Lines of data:

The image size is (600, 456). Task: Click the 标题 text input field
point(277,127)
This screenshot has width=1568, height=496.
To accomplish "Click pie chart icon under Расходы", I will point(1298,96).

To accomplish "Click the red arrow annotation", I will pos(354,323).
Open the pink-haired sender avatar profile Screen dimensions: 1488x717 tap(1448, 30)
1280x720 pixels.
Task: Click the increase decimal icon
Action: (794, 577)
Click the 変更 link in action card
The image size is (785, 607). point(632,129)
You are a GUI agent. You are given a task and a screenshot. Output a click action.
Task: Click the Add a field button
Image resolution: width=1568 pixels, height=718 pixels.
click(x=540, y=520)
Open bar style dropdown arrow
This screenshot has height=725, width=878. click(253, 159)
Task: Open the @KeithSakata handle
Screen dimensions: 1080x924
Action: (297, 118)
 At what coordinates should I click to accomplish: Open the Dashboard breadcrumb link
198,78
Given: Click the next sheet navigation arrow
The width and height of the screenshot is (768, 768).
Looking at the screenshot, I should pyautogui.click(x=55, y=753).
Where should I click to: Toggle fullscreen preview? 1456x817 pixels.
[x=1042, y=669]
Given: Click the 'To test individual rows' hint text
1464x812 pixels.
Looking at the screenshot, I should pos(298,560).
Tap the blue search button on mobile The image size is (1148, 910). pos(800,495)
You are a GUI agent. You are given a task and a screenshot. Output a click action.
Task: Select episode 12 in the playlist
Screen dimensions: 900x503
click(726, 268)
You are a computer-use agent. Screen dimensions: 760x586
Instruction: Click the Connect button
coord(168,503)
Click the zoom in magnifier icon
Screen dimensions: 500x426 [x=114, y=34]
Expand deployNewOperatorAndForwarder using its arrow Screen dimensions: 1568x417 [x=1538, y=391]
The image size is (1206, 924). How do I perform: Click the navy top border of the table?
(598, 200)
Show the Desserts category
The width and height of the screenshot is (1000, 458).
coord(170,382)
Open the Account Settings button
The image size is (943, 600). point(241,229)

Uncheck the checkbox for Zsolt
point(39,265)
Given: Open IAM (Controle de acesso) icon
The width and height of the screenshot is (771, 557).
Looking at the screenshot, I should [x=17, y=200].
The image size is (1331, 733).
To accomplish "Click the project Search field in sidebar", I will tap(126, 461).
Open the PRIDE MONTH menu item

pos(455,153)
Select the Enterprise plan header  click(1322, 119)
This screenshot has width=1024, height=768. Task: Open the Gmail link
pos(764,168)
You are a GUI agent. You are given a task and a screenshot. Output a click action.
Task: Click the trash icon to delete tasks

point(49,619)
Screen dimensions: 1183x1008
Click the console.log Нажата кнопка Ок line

* [EXERCISE PROMPT]: Locate each line in the listing above that contains the string "size", matching case exactly, and copy those lines.

* [EXERCISE RESULT]:
The image size is (600, 456). Task: Click the 标题 text input field
The image size is (785, 607). point(632,129)
Tap the blue search button on mobile The image size is (1148, 910). pos(800,495)
The image size is (1206, 924). How do I perform: Click the navy top border of the table?
The image size is (943, 600). point(241,229)
The image size is (1331, 733).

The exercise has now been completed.